[Required work] Each line below from the one containing "supplies@tcbofficefurniture.ca (1090, 2496)" through the one containing "Pedestals (276, 848)" is to be given again exactly, and no line outside that span.

Saved data entries

⁂

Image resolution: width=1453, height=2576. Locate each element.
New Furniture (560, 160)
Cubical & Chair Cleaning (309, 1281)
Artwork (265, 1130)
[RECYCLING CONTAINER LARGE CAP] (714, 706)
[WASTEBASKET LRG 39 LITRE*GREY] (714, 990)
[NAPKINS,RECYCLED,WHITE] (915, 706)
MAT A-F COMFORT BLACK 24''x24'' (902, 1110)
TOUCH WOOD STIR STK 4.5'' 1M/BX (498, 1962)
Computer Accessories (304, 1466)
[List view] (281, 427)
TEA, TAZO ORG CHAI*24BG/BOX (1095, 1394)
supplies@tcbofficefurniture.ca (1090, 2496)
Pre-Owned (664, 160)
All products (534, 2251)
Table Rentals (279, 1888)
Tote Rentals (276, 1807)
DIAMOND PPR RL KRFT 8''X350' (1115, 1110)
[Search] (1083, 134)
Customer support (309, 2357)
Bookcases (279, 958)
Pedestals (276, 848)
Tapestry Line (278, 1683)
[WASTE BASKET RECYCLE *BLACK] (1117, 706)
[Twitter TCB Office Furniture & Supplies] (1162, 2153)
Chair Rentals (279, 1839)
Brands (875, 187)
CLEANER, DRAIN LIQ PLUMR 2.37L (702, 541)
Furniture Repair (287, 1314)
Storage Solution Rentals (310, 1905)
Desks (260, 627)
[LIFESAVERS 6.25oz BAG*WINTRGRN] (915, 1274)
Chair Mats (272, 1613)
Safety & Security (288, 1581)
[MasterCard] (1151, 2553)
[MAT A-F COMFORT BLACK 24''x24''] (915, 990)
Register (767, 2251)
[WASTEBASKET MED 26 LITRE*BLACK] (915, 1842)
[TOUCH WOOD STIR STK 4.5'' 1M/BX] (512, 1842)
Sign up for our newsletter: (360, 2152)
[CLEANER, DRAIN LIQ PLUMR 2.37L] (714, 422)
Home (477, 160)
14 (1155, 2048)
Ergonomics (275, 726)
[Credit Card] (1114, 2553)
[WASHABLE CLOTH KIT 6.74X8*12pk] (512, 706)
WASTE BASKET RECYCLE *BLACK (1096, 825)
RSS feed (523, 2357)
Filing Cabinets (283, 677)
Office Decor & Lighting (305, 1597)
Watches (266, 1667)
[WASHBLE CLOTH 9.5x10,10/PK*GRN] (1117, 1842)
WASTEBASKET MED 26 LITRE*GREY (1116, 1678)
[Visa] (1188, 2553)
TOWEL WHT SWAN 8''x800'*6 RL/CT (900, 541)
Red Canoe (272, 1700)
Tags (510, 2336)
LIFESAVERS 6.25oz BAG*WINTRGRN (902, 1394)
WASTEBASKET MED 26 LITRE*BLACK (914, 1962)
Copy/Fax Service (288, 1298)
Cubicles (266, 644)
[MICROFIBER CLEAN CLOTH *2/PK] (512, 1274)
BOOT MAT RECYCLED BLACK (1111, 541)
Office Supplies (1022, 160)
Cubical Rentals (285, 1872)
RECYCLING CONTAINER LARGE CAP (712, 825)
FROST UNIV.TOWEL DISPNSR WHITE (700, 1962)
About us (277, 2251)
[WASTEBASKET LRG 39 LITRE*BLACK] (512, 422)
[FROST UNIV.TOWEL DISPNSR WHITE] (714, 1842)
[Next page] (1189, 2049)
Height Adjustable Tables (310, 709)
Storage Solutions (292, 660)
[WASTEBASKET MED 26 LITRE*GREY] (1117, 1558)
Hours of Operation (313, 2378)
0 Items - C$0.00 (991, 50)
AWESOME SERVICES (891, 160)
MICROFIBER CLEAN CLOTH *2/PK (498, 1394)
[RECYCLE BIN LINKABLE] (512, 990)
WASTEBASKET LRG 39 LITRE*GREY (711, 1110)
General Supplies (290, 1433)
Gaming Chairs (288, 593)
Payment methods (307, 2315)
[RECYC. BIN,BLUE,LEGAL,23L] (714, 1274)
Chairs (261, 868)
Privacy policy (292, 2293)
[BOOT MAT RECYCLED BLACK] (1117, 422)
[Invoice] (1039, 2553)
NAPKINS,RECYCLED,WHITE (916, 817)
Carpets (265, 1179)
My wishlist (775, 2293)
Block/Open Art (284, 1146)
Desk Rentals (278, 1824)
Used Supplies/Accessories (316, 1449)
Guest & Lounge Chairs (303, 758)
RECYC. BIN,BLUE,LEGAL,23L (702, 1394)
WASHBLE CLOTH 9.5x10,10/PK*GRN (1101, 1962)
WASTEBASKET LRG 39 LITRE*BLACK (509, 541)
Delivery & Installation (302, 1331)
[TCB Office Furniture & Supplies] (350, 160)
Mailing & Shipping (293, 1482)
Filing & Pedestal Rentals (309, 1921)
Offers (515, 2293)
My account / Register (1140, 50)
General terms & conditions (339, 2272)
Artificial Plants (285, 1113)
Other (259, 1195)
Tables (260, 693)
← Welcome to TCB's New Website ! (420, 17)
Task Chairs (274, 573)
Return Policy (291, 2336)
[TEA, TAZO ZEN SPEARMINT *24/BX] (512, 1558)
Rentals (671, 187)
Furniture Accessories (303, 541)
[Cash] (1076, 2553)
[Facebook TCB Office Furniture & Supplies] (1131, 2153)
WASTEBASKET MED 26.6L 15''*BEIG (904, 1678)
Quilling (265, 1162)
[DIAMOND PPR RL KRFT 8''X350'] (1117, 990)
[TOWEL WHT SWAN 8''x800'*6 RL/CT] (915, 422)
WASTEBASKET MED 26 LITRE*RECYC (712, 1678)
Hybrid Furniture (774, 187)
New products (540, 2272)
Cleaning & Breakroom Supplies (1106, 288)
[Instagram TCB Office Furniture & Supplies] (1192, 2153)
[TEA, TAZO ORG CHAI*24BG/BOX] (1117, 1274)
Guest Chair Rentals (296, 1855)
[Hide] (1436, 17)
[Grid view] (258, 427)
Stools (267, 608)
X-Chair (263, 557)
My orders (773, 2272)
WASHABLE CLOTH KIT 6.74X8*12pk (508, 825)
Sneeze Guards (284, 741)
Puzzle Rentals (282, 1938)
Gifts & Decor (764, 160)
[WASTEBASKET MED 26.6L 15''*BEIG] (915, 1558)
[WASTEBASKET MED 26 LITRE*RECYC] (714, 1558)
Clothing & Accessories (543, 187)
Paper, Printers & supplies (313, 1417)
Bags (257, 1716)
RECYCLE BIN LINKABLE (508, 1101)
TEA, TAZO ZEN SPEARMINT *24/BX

⁂

[Solution below]
supplies@tcbofficefurniture.ca (1090, 2496)
Pre-Owned (664, 160)
All products (534, 2251)
Table Rentals (279, 1888)
Tote Rentals (276, 1807)
DIAMOND PPR RL KRFT 8''X350' (1115, 1110)
[Search] (1083, 134)
Customer support (309, 2357)
Bookcases (279, 958)
Pedestals (276, 848)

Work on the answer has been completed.